Hi all, in "Excessive Use Of Sales Forum" thread I promised to get back on forum for real (even if I didn't get one of those feared PMs from admins)  And here I am. And I do have a question to ask too.

Last 24 hours I've been trying to find more info on a russian pocket watch conversion I got recently (non-running at the moment). It has caliber 191yC movement inside and finding info about that movement and pocket watches which featured it has been a strugle. Mainly since all the talk about this movement seems to be about russian diver's watch (which by the way is way cool collectors piece, but not the topic of this thread). I have added pictures below, now I would love to hear more about this movement before I go out there and try to find a watchmaker to repair it for me. Have you stumbled upon pocket watches with this movement? It's a pocket watch movement but there doesn't seem to be any info on pocket watches having this movement inside them 



















I just love that aged dial. And the case is simply utilitarian, with nothing extra, no inscriptions anywhere. Simple snap on back (no o-rings either) simple crown and small lugs. I'd love to get that one on my wrist, and this is coming from a guy who likes usually rather small watches in modern sense


----------



## Vaurien (Jul 19, 2010)

You can see a lot of those old pocket and wrist watches into the Mark Gordon's site.

Go to site index & search, and click on "type-1" to the bottom of the page.

They are the first fully sovietic movements, coming from the Dueber Hampden factory... you know the old history of sovietic watchmaking. :smartass:


----------



## Vaurien (Jul 19, 2010)

You can see a lot of those old pocket and wrist watches into the Mark Gordon's site.

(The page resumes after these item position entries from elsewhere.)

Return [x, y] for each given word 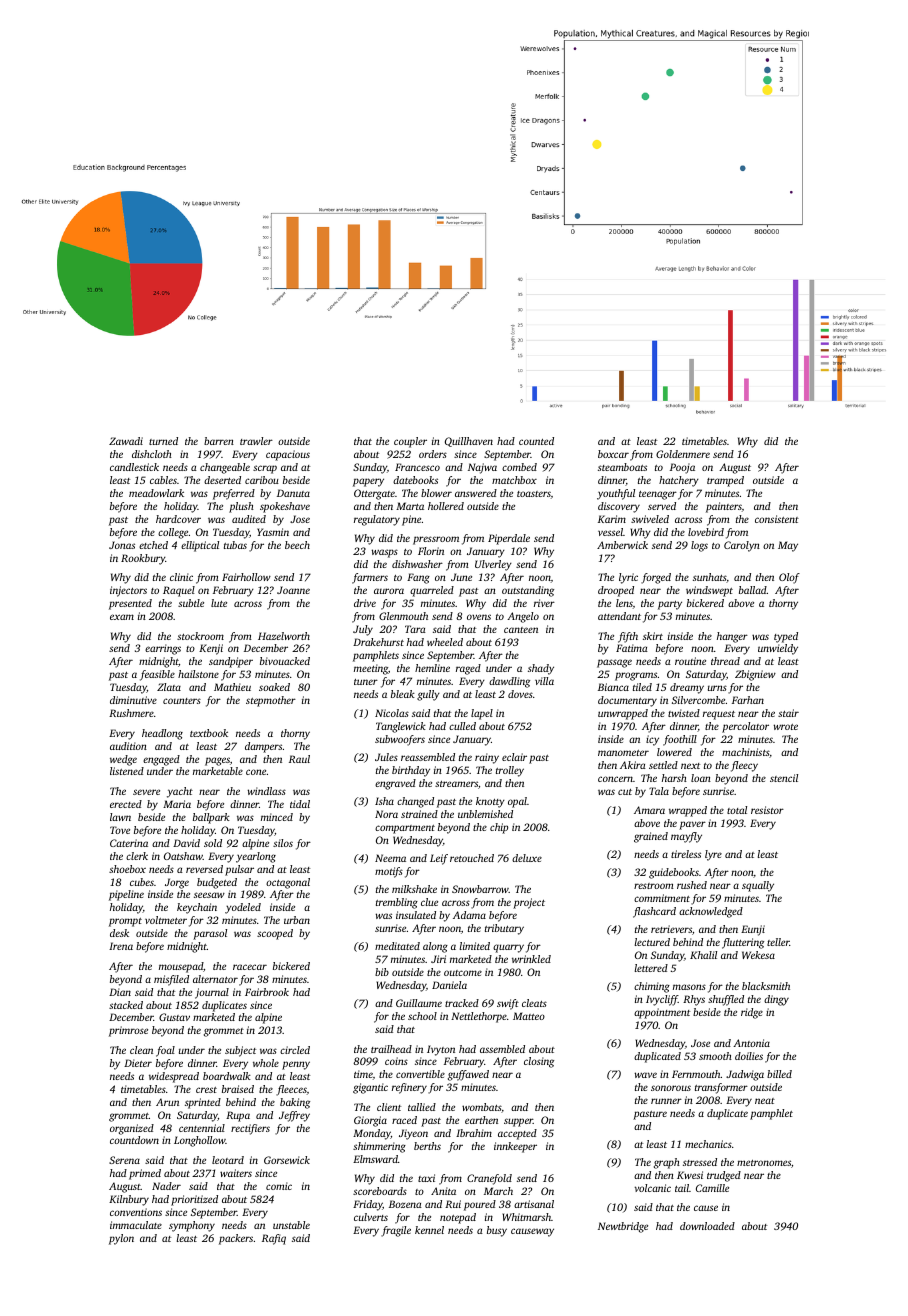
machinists [745, 752]
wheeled [445, 642]
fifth [628, 637]
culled [462, 726]
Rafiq [274, 1239]
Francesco [417, 467]
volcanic [653, 1188]
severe [146, 792]
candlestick [134, 467]
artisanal [534, 1204]
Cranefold [489, 1179]
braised [238, 1089]
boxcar [613, 454]
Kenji [211, 649]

Go to site index & search, and click on "type-1" to the bottom of the page.

They are the first fully sovietic movements, coming from the Dueber Hampden factory... you know the old history of sovietic watchmaking. :smartass:


----------



## Guest (May 25, 2011)

Vaurien said:


> You can see a lot of those old pocket and wrist watches into the Mark Gordon's site.
> 
> Go to site index & search, and click on "type-1" to the bottom of the page.
> 
> They are the first fully sovietic movements, coming from the Dueber Hampden factory... you know the old history of sovietic watchmaking. :smartass:


Thanks for the info! It seems that these movements had plenty of variations. Let's see if I can get my watch in running condition with the help of a watchmaker (if I can find one that is willing to work with old russian movements)


----------



## Chascomm (Sep 9, 2005)

As Vaurien pointed out, the movement is a Type-1. 191ChS is the designation for specialist dive watches (which used Type-1 movements) made by Agat Zlatoust for the Soviet military.


----------